◆ EXTRACT TO READ ◆
Recent intelligence sources have revealed that at least one and perhaps as many as three KC 135 Stratotankers have left the United States, traversing the Pacific Ocean, for use in refueling Israeli attack aircraft on missions against Iran.


Sources indicate that at least one of these aircraft, said to belong to a command of the Arizona Air National Guard stationed at Sky Harbor IAP/ANGB near Phoenix, may be the source of the missing aircraft.

That would indicate, were this the case, that the 197th Air Refueling Command Squadron was involved.

We have direct witness confirmation of one of these aircraft involved in behavior “outside any possible mission parameters.”

There have been serious concerns as to good order and discipline since it was discovered that the Air Force Academy in Colorado Springs had been used as a recruiting ground for extremist sects.

In a series of reports by the Military Religious Freedom Foundation headed by Mikey Weinstein, a litany of serious violations including indoctrination in extremist beliefs has become commonplace in the Air Force.

A further indication of a possible threat was referred to by President Barack Obama when, on November 21, 2012, while returning from his Far East trip, a memorandum was issued warning of “Insider Threats” against the “US Government and the nation.”

The memorandum advised close monitoring of military and civilian branches of the government for threats citing both “vast espionage” and use of “violence.”

The KC 135

The aircraft, scheduled to be replaced by 2040, were placed into service beginning in 1957. Their transit range is over 11,000 miles but is only 1500 miles when loaded with 75 tons of “transfer fuel.”

Each aircraft would be capable of refueling at least one squadron of fighter/bomber aircraft, a capability that would make a potential attack on Iran a possibility without violation of airspace of Turkey, Iraq or Saudi Arabia.

Turkey, who has eight of these aircraft, uses the KC 135. France also uses this as their primary air-to-air refueling platform.

No other nations in the region have air-to-air refueling capabilities that could make a mission from Israel to Iran a possibility. There have been no reports that either Turkey or France are missing aircraft of this type or is there “chatter” that participation, as an “actor” in an attack on Iran is considered possible by either of these nations.

◆ EXERCISE TASK A ◆
Name every country mentioned in the article on the KC 135 tankers.

◆ SOURCE DATA ◆

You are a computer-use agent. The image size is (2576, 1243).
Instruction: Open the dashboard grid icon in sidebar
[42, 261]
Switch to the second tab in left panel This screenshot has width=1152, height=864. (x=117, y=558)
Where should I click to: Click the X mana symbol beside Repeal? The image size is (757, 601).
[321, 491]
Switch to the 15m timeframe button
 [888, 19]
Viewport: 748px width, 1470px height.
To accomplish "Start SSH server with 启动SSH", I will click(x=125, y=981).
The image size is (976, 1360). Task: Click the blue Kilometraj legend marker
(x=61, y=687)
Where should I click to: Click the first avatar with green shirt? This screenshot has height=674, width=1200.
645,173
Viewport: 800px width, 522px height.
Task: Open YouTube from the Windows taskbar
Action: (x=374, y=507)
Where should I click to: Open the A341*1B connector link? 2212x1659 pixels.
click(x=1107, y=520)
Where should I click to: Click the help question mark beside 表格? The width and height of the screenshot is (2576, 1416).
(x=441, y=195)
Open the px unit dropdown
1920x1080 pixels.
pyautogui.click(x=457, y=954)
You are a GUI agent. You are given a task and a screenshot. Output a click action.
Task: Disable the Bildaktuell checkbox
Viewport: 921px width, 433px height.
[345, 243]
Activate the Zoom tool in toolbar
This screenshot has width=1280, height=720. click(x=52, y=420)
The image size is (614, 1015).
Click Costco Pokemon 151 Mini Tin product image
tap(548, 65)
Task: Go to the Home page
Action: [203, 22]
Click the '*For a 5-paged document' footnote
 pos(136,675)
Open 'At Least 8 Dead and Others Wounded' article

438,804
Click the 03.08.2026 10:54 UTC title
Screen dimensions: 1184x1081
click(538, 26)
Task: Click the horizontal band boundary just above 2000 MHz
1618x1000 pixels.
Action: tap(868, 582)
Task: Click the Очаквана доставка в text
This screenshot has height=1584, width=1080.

◆ EXERCISE TASK B ◆
How many lines of the rows contain the word "Switch"? Case counts. Reply with the number only.

◆ TASK ANSWER A ◆
United States, Israel, Iran, Turkey, Iraq, Saudi Arabia, France

◆ TASK ANSWER B ◆
2